Zur Klärung der Beziehungen zwischen Evolutionstheorie und Ethik bedarf es der Begründung einer evolutionären Ethik.
Bislang sind Naturwissenschaften und Ethik durch die These geschieden, dass Tatsachenfeststellungen der Naturwissenschaften keinerlei logische Rückschlüsse auf moralische Imperative ermöglichen. Die faktische Natur der Evolution zwingt uns nicht dazu, diese auch moralisch zu befürworten. Umgekehrt können ethische Wunschvorstellungen nicht die Feststellung von Tatsachen beeinflussen. Trotz Anerkennung dieser Grenzziehung sind aber z.B. angeborene und tradierte Verhaltenstendenzen der Menschen zwar als Fakten zu respektieren, unterliegen aber dennoch einer moralischen Bewertung, die eine regulierende Wirkung haben soll und hat. Dieser Konflikt ist durch logische Sein-Sollen-Brückenprinzipien zu schließen. Als solche Brückenprinzipien formuliert Schurz
· Die evolutionäre Grundnorm: Die Fortdauer der Evolution des Lebens und insbesondere der höheren Lebensformen auf der Erde für eine möglichst lange Zeit stellt einen obersten Wert dar.

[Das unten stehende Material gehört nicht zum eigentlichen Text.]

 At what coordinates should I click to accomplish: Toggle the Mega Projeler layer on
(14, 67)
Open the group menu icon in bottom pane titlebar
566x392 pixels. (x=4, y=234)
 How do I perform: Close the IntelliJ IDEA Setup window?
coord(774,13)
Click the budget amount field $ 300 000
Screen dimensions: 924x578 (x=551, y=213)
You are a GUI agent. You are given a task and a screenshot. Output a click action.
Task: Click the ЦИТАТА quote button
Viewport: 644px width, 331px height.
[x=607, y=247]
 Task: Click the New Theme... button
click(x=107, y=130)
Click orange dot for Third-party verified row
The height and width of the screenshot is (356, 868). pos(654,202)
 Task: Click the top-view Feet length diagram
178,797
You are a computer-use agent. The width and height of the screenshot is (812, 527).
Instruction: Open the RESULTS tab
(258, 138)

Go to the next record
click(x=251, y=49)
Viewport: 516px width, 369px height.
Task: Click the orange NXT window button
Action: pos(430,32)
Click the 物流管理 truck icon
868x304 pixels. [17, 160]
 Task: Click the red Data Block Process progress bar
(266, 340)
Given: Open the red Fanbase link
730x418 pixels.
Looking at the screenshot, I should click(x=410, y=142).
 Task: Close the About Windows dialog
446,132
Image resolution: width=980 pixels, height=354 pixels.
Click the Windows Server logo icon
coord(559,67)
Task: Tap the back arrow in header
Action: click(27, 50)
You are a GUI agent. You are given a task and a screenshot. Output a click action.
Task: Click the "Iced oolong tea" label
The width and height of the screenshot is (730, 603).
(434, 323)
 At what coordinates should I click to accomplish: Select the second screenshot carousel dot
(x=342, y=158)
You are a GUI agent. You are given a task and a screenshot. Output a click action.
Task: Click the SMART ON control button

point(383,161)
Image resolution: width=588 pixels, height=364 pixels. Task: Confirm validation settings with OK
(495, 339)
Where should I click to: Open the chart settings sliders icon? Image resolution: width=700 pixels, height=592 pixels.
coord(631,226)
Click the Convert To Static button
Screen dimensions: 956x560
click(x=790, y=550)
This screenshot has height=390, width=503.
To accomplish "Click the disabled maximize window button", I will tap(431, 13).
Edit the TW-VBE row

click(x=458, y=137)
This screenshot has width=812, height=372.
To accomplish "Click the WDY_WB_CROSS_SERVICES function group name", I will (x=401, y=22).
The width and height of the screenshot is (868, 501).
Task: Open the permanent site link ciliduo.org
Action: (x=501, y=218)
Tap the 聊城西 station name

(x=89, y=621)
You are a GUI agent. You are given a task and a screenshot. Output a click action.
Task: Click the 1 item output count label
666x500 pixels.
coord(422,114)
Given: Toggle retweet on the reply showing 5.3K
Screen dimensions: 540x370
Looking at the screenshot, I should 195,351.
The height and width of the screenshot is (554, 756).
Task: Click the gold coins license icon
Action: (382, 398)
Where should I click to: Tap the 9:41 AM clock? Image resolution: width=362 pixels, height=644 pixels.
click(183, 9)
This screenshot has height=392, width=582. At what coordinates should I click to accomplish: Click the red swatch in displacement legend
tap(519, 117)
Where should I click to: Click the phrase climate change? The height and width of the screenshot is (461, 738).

· Das Sollen-Können-Prinzip: Was geboten ist, muss auch faktisch realisierbar sein
· Das Zweck-Mittel-Prinzip: Ist A geboten (qua Fundamentalnorm) und B ein faktisch notwendiges Mittel für die Realisierung von A, dann ist auch B geboten (qua abgeleitete Norm)
· Ethische Regelsysteme haben unter anderem der Förderung sozialer Kooperation zu dienen.
Damit wird die Bedeutung der Wirkung von Kooperation für die Evolution hervorgehoben, unabhängig davon, ob sie auf echtem Altruismus oder wechselseitig befördertem Egoismus beruht, die sich gegenseitig bedingen und für evolutionäre Dynamik und Gruppenbildung sorgen.
Kooperation und Konkurrenz , ob zwischen Individuen oder Gruppen, sind die grundlegenden Prozesse der Evolution, die durch eine evolutionäre Ethik zu regulieren sind. Während der Sozialdarwinismus Selektion ausschließlich als Eliminierung des Schwächeren missversteht und damit die Bedeutung der Konkurrenz in den Mittelpunkt stellt, begreift die soziale Evolutionstheorie das Wechselverhältnis von Konkurrenz und Kooperation als eine Einheit, die Evolution erst ermöglicht und mit dieser eine Umgestaltung der Umgebungsbedingungen, die eine Eliminierung der Schwächeren nicht erfordert. Aus der Perspektive einer evolutionären Ethik muss immer ein Gleichgewicht bestehen zwischen der ausgleichenden Verteilungsgerechtigkeit und der motivierenden Leistungsgerechtigkeit, welche die Evolution vorantreibt, sonst wird das Sollen-Können-Prinzip verletzt. (weiter Teil 5: Kulturelle Evolution )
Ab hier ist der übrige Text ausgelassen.